• _TO DO_
Set the whole listing down again without deviation.

>>>>>

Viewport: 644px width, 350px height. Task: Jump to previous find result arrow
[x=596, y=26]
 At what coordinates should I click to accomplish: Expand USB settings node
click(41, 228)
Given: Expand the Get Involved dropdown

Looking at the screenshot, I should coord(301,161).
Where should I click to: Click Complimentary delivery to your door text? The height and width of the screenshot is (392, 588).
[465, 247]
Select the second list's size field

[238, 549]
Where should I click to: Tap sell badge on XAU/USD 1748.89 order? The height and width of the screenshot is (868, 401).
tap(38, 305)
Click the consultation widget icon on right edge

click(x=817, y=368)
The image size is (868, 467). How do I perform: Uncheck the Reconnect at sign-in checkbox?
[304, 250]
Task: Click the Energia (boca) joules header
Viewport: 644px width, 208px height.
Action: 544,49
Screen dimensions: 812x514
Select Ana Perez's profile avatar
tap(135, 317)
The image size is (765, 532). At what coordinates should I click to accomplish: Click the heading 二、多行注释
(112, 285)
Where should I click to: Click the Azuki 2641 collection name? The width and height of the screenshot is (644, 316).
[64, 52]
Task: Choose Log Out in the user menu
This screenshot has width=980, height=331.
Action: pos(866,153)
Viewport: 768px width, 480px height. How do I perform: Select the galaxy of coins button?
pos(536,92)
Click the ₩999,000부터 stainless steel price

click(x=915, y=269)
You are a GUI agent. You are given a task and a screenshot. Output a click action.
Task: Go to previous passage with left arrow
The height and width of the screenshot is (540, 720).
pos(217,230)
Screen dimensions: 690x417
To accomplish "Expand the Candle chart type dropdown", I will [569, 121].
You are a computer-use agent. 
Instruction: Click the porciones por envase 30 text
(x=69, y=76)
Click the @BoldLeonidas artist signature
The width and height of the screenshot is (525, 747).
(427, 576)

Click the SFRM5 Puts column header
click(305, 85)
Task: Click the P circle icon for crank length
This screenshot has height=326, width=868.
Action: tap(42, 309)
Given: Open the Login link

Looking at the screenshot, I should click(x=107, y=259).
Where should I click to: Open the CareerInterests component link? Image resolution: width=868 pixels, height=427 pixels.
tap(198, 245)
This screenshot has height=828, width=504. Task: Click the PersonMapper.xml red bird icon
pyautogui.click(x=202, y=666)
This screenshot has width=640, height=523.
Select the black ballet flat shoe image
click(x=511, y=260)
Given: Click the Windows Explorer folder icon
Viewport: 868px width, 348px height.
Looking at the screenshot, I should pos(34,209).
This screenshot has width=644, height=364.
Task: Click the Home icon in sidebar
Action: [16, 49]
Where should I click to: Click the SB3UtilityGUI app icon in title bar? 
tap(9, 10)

<<<<<

• _EXERCISE OUTPUT_
Viewport: 644px width, 350px height. Task: Jump to previous find result arrow
[x=596, y=26]
 At what coordinates should I click to accomplish: Expand USB settings node
click(41, 228)
Given: Expand the Get Involved dropdown

Looking at the screenshot, I should coord(301,161).
Where should I click to: Click Complimentary delivery to your door text? The height and width of the screenshot is (392, 588).
[465, 247]
Select the second list's size field

[238, 549]
Where should I click to: Tap sell badge on XAU/USD 1748.89 order? The height and width of the screenshot is (868, 401).
tap(38, 305)
Click the consultation widget icon on right edge

click(x=817, y=368)
The image size is (868, 467). How do I perform: Uncheck the Reconnect at sign-in checkbox?
[304, 250]
Task: Click the Energia (boca) joules header
Viewport: 644px width, 208px height.
Action: 544,49
Screen dimensions: 812x514
Select Ana Perez's profile avatar
tap(135, 317)
The image size is (765, 532). At what coordinates should I click to accomplish: Click the heading 二、多行注释
(112, 285)
Where should I click to: Click the Azuki 2641 collection name? The width and height of the screenshot is (644, 316).
[64, 52]
Task: Choose Log Out in the user menu
This screenshot has width=980, height=331.
Action: pos(866,153)
Viewport: 768px width, 480px height. How do I perform: Select the galaxy of coins button?
pos(536,92)
Click the ₩999,000부터 stainless steel price

click(x=915, y=269)
You are a GUI agent. You are given a task and a screenshot. Output a click action.
Task: Go to previous passage with left arrow
The height and width of the screenshot is (540, 720).
pos(217,230)
Screen dimensions: 690x417
To accomplish "Expand the Candle chart type dropdown", I will [569, 121].
You are a computer-use agent. 
Instruction: Click the porciones por envase 30 text
(x=69, y=76)
Click the @BoldLeonidas artist signature
The width and height of the screenshot is (525, 747).
(427, 576)

Click the SFRM5 Puts column header
click(305, 85)
Task: Click the P circle icon for crank length
This screenshot has height=326, width=868.
Action: tap(42, 309)
Given: Open the Login link

Looking at the screenshot, I should click(x=107, y=259).
Where should I click to: Open the CareerInterests component link? Image resolution: width=868 pixels, height=427 pixels.
tap(198, 245)
This screenshot has height=828, width=504. Task: Click the PersonMapper.xml red bird icon
pyautogui.click(x=202, y=666)
This screenshot has width=640, height=523.
Select the black ballet flat shoe image
click(x=511, y=260)
Given: Click the Windows Explorer folder icon
Viewport: 868px width, 348px height.
Looking at the screenshot, I should pos(34,209).
This screenshot has width=644, height=364.
Task: Click the Home icon in sidebar
Action: [16, 49]
Where should I click to: Click the SB3UtilityGUI app icon in title bar? 
tap(9, 10)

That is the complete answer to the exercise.